Many will regard her stint as Secretary of State for Northern Ireland as the climax of her achievement. Before the hagiography has gone too far to be challenged, however, it is probably also true to say that Mr Blair was right to transfer her when he did. The Good Friday Agreement might well have been impossible without the risks she took to convince republican leaders of her good faith. In so doing, however, she lost the confidence of the loyalists. How much of a liability that was - and remained - can be judged by the guarded judgements offered yesterday from senior Unionists, even as the personal appreciation was warm.
Her early death is nonetheless a singular loss to British public life. After she left Parliament, disenchanted with many of the policies pursued by the Prime Minister she had helped to office, she continued to speak and write as trenchantly as she had done while at Westminster. And she had no difficulty obtaining a forum.

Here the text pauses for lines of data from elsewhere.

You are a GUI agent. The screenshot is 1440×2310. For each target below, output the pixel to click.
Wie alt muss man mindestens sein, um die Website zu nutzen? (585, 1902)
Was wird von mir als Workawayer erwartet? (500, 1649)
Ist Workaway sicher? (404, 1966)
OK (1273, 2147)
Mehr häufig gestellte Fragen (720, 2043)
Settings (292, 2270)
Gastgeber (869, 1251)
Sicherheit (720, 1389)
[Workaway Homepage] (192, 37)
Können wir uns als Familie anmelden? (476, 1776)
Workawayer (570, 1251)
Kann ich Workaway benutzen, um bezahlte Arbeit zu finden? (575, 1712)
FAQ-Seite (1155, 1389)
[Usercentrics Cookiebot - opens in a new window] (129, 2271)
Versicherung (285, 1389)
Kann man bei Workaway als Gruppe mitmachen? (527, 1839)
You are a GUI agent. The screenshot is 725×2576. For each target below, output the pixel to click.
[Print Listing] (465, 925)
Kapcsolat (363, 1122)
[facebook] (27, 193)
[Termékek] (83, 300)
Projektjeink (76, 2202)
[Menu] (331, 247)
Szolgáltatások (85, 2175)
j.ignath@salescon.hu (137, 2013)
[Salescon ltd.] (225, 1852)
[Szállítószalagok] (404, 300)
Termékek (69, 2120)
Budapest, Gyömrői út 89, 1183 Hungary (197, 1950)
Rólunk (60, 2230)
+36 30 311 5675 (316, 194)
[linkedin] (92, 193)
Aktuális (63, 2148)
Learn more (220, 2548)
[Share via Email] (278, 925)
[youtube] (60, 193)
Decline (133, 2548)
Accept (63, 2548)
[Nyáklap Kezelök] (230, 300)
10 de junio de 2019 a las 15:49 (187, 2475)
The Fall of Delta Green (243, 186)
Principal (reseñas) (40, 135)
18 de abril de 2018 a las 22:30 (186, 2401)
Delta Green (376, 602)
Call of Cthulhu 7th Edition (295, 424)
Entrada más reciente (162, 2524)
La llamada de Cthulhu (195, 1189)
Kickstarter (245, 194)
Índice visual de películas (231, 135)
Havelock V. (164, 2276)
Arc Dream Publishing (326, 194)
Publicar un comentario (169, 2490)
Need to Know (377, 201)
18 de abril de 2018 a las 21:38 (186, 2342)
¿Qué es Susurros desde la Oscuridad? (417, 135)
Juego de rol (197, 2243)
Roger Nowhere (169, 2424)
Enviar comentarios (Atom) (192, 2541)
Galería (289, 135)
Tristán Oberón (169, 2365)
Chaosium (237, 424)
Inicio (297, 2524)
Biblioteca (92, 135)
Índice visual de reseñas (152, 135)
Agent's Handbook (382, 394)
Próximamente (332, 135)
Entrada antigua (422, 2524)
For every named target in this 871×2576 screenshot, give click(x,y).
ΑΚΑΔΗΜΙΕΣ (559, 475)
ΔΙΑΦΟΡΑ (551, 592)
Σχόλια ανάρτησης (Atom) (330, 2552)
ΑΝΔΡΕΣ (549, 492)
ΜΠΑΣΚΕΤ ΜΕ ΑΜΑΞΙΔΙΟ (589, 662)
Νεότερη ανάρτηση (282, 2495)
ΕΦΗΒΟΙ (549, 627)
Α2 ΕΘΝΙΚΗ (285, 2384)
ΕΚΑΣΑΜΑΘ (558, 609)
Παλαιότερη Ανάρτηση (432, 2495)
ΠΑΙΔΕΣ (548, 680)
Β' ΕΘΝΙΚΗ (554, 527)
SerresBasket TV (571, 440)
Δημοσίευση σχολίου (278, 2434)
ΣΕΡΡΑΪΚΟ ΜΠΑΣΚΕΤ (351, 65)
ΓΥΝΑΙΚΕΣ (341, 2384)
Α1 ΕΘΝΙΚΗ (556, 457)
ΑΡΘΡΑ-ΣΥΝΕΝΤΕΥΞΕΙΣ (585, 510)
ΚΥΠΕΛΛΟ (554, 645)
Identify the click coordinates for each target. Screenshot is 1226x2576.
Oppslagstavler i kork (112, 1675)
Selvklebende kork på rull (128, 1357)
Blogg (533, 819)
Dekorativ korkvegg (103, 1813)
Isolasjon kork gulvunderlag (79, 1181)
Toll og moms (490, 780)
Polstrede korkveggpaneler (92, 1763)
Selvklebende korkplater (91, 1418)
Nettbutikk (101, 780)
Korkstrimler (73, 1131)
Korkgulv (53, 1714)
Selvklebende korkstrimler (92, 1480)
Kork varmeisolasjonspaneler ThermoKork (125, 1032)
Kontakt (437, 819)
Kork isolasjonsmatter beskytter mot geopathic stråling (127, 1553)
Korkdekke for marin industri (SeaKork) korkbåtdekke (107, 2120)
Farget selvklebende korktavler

At a time when politicians were increasingly losing public confidence, she was that rare phenomenon: a politician non-politicians felt instinctively they could trust.
As such, her departure is a loss not only to public life but also to the Prime Minister and his Government. Any administration, especially one that is as unused to effective Opposition as this one and as deaf to public criticism, needs articulate critics as well as loyal supporters. With the sudden death of the former foreign secretary, Robin Cook, and now that of Ms Mowlam, the Blair Government has lost two of its most authoritative critics. Ms Mowlam appealed to the heart; Mr Cook to the head. The country - and Labour's uneasy, but less courageous, backbenchers - will miss them.
It is the greatest compliment to Mo Mowlam to say that she would probably have been as astounded as touched by the outpouring of posthumous tributes, and by their warmth and respect. With her many virtues and flaws, she was a genuine politician for our time - the like of which, alas, we have seen all too rarely.